We’ve started by doing the simplest thing possible and implementing normal distributions, and it’s great to see how much we could already do with it. Matrix inversion turned out to be a natural operation for the hardware we built, and it could already be useful for modern-day machine learning and transformers. Matrix inversion and Gaussian sampling are subroutines of probabilistic machine learning algorithms, so in the long run, we’ll use our in-house expertise to do much more in probabilistic machine learning.
If you’re reading The Hardware Lottery, a great paper by Sara Hooker, you’ll learn that hardware and software co-evolved, and research ideas prevail because they’re suited to the available software and hardware and not necessarily because they’re inherently superior. GPUs were created for gaming and computer graphics, but they prevailed because they turned out to be a fantastic fit for scientific computations like molecular dynamics and, in recent times, for linear algebra and backpropagation for neural networks.
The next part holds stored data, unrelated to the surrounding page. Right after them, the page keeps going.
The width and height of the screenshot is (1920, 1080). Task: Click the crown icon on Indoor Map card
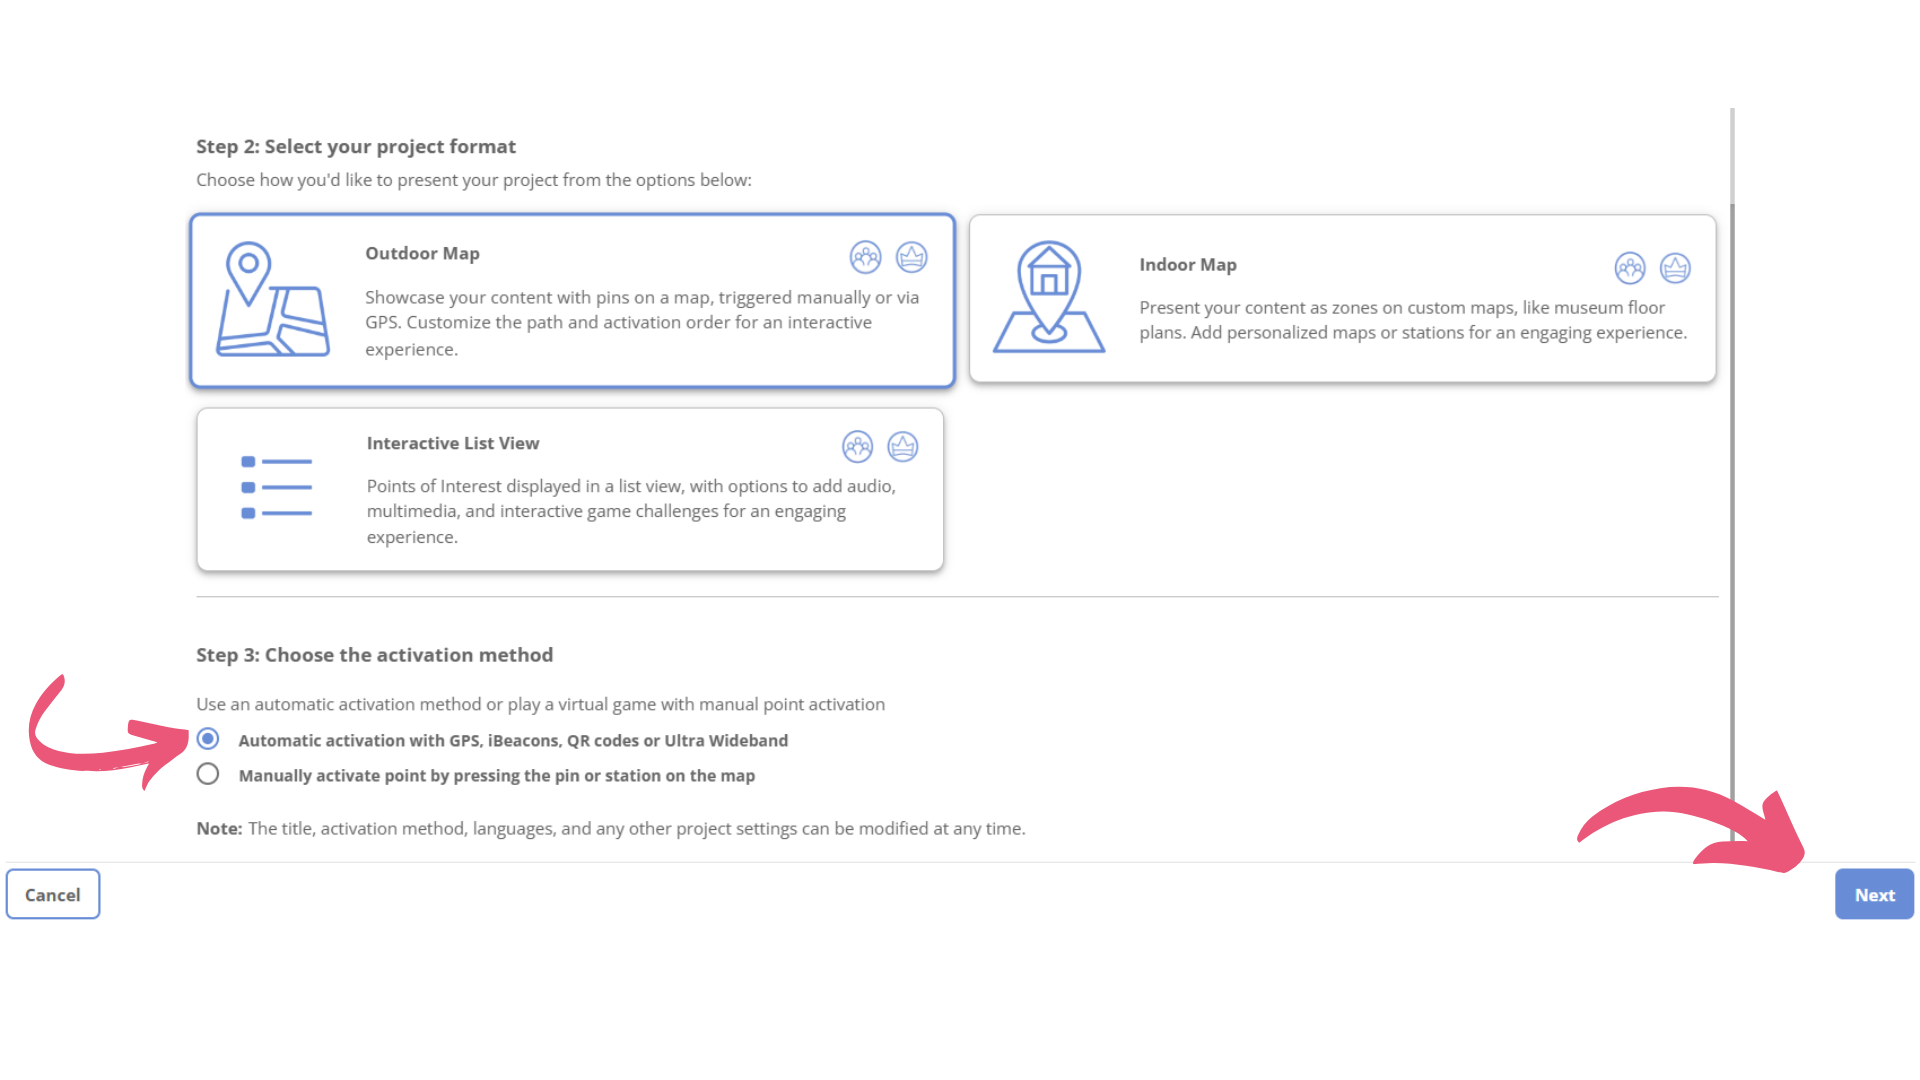tap(1675, 268)
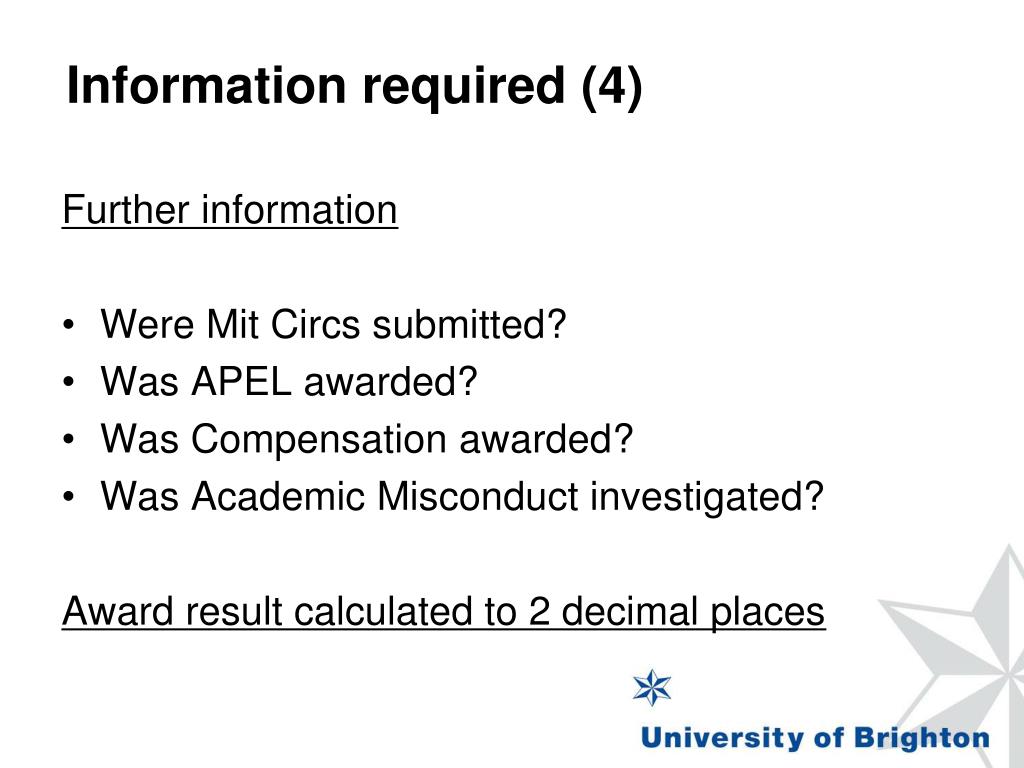Click the (4) in the slide title

612,86
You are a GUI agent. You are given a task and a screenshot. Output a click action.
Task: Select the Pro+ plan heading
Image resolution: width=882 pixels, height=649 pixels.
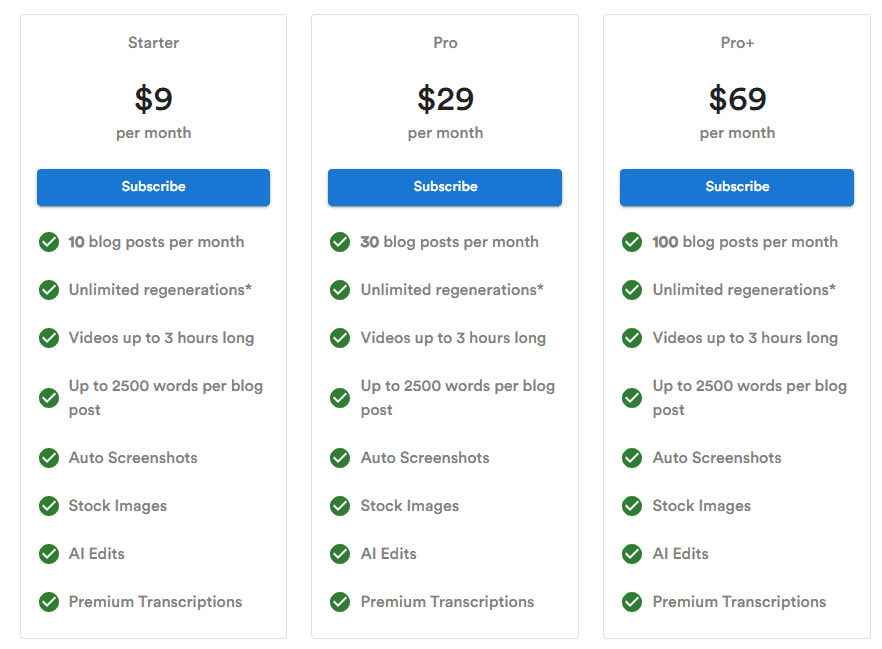click(736, 43)
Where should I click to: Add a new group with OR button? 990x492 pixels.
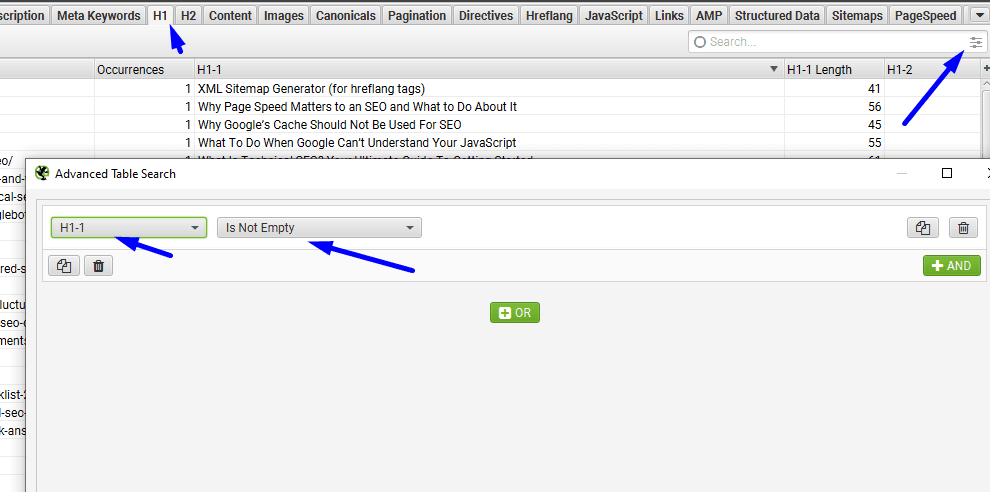(x=514, y=313)
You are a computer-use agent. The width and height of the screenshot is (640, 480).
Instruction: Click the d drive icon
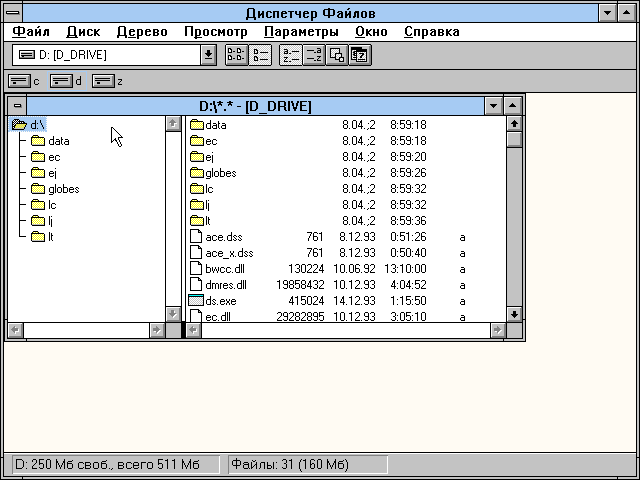(x=61, y=81)
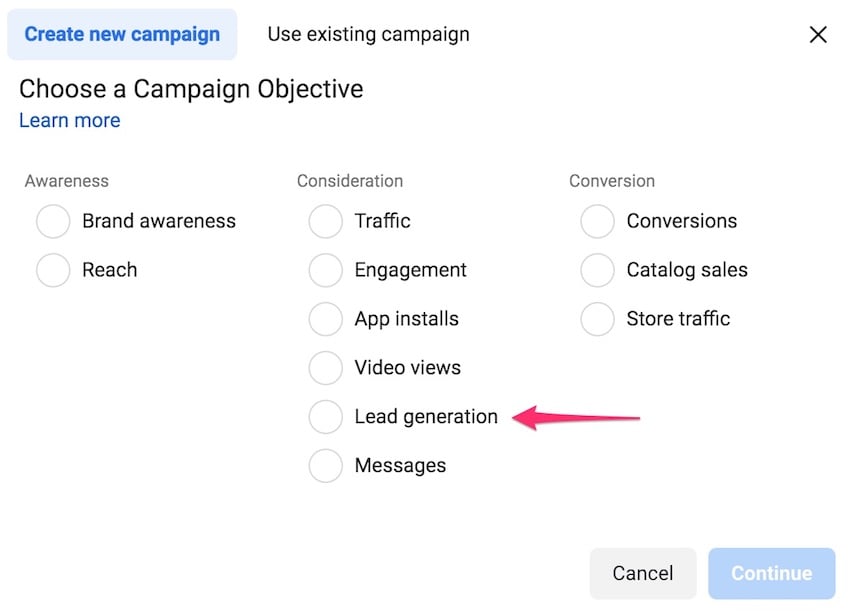Switch to Use existing campaign tab
Image resolution: width=850 pixels, height=611 pixels.
coord(368,34)
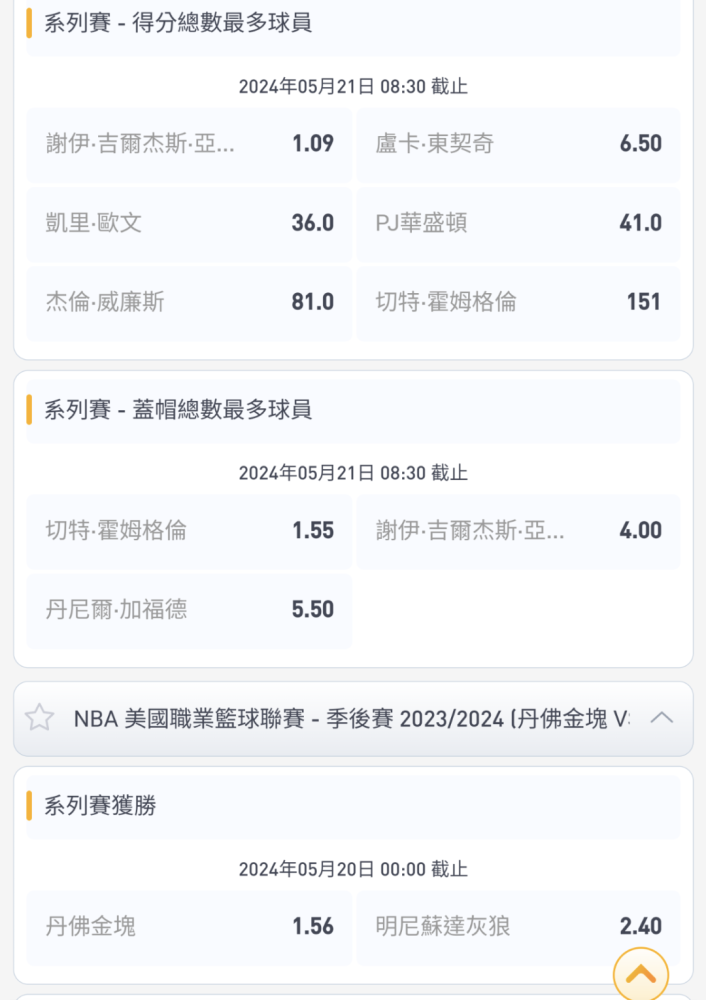This screenshot has height=1000, width=706.
Task: Choose 丹尼爾·加福德 at 5.50 odds
Action: pyautogui.click(x=189, y=610)
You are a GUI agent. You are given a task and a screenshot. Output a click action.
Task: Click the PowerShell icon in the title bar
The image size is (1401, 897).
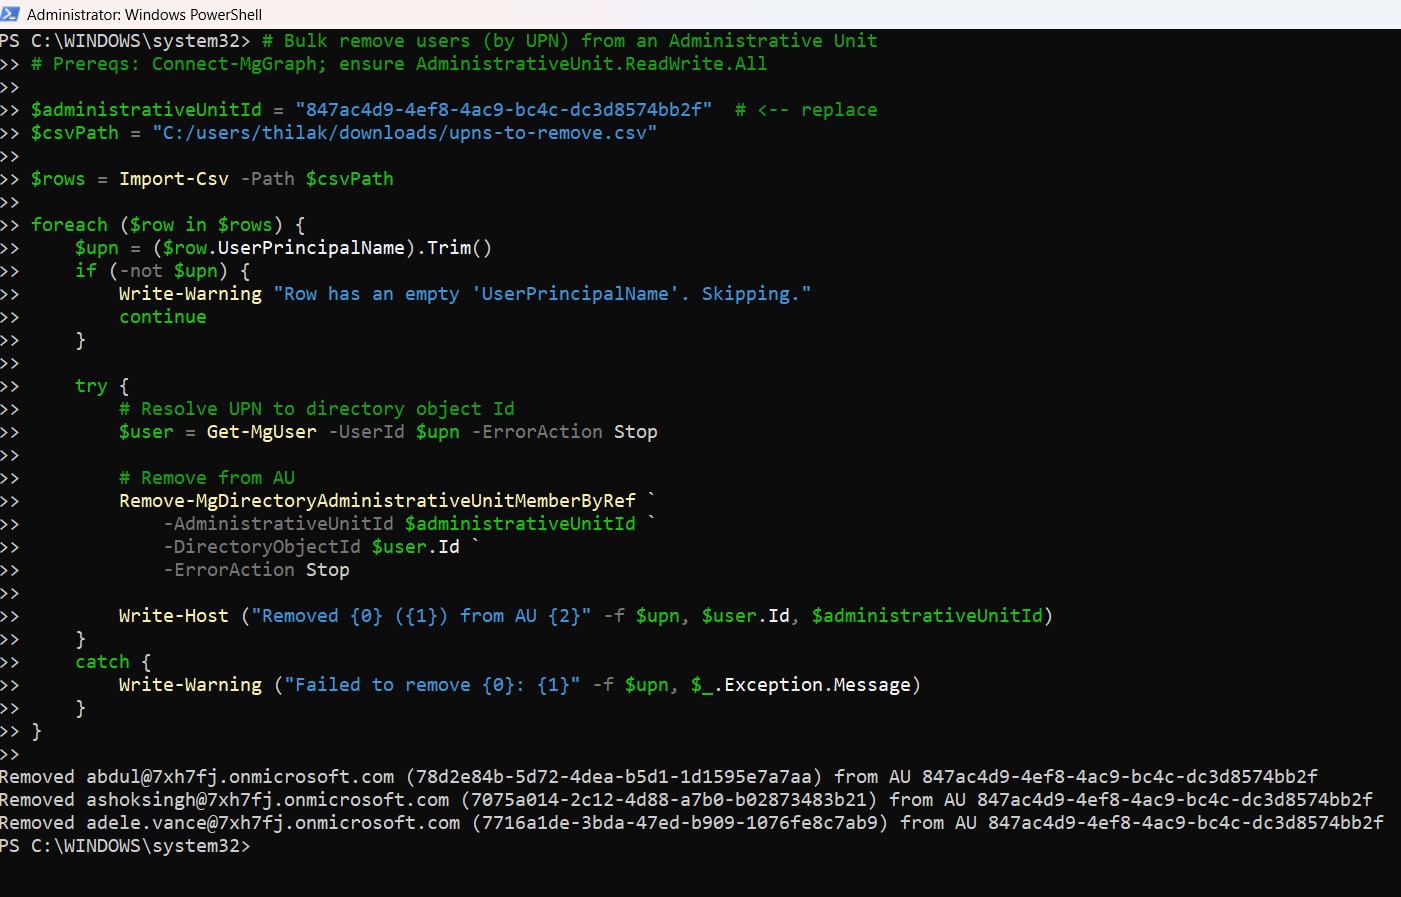click(x=10, y=14)
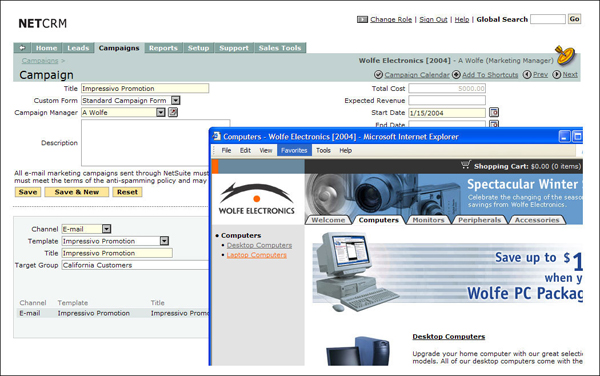Click the Add To Shortcuts icon

point(456,75)
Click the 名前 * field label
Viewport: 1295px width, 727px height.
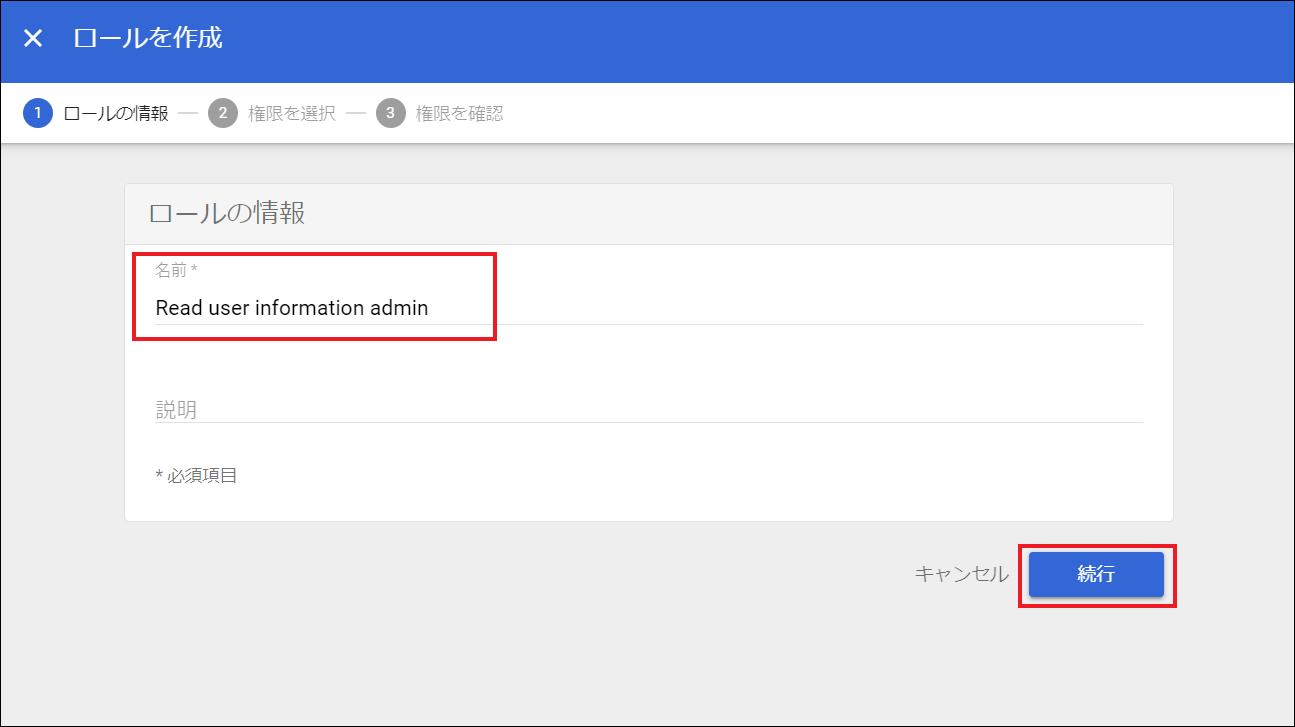(x=176, y=270)
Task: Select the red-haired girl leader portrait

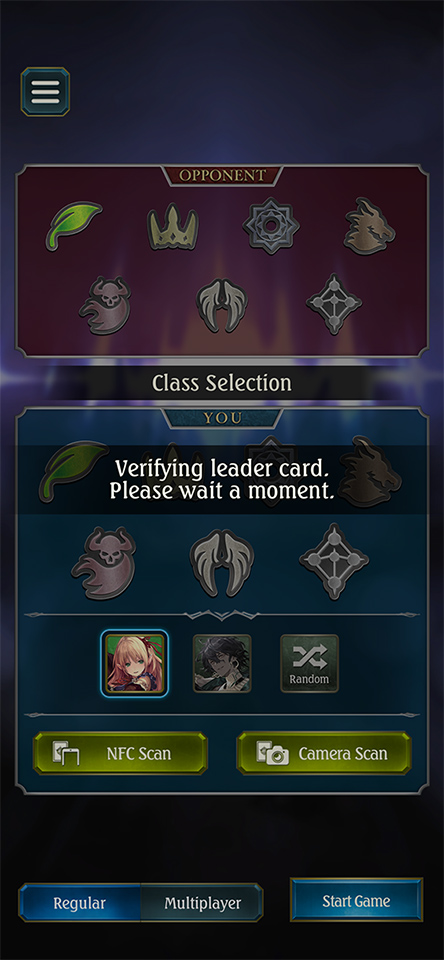Action: 135,663
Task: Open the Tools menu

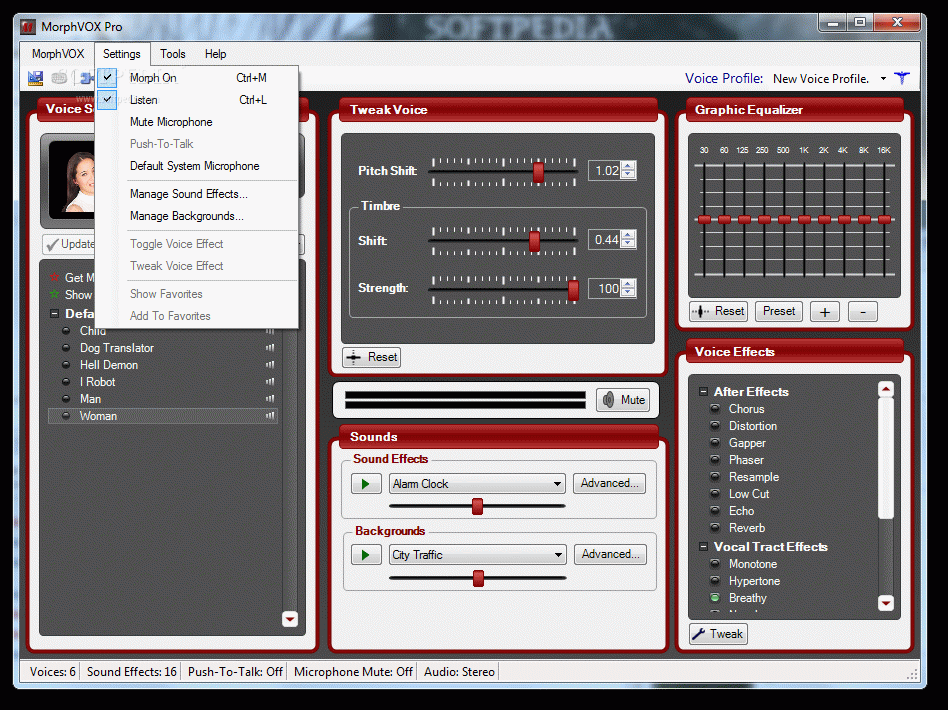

Bigger GPUs can handle bigger matrix multiplications, so the hardware and software co-evolved. However, we landed in a local optimum, where GPUs are pretty good at handling machine learning tasks, and all the infrastructure is already there. But they’re definitely not the best possible compute hardware, and different hardware could be much better suited to run AI much more efficiently.
We just published a paper demonstrating natural gradient descent using our thermodynamic hardware. It provides a proof of principle, which could also improve neural network training down the road.
We’re going to specialize our hardware even more toward training special kinds of neural networks like Bayesian Neural Networks (BNNs) and Energy-Based Models (EBMs), miniaturize it to the chip level, and manufacture it at scale like microprocessors today. Our thermodynamic processors will allow people to train large AI models faster and improve them, as we can unlock new types of algorithms with potentially better features, such as uncertainty awareness, at a much lower power consumption than running current machine learning models on GPUs.
What Advice Would You Give Deep Tech Founders?
I’ve worked at a couple of startups, one right out of graduate school on the e-commerce side, then one in quantum computing, and now I’m with Normal Computing. I’d say you have to embrace the uncertainty—what you do this month might be totally different from next month. But that’s part of the fun and the challenge of working in startups.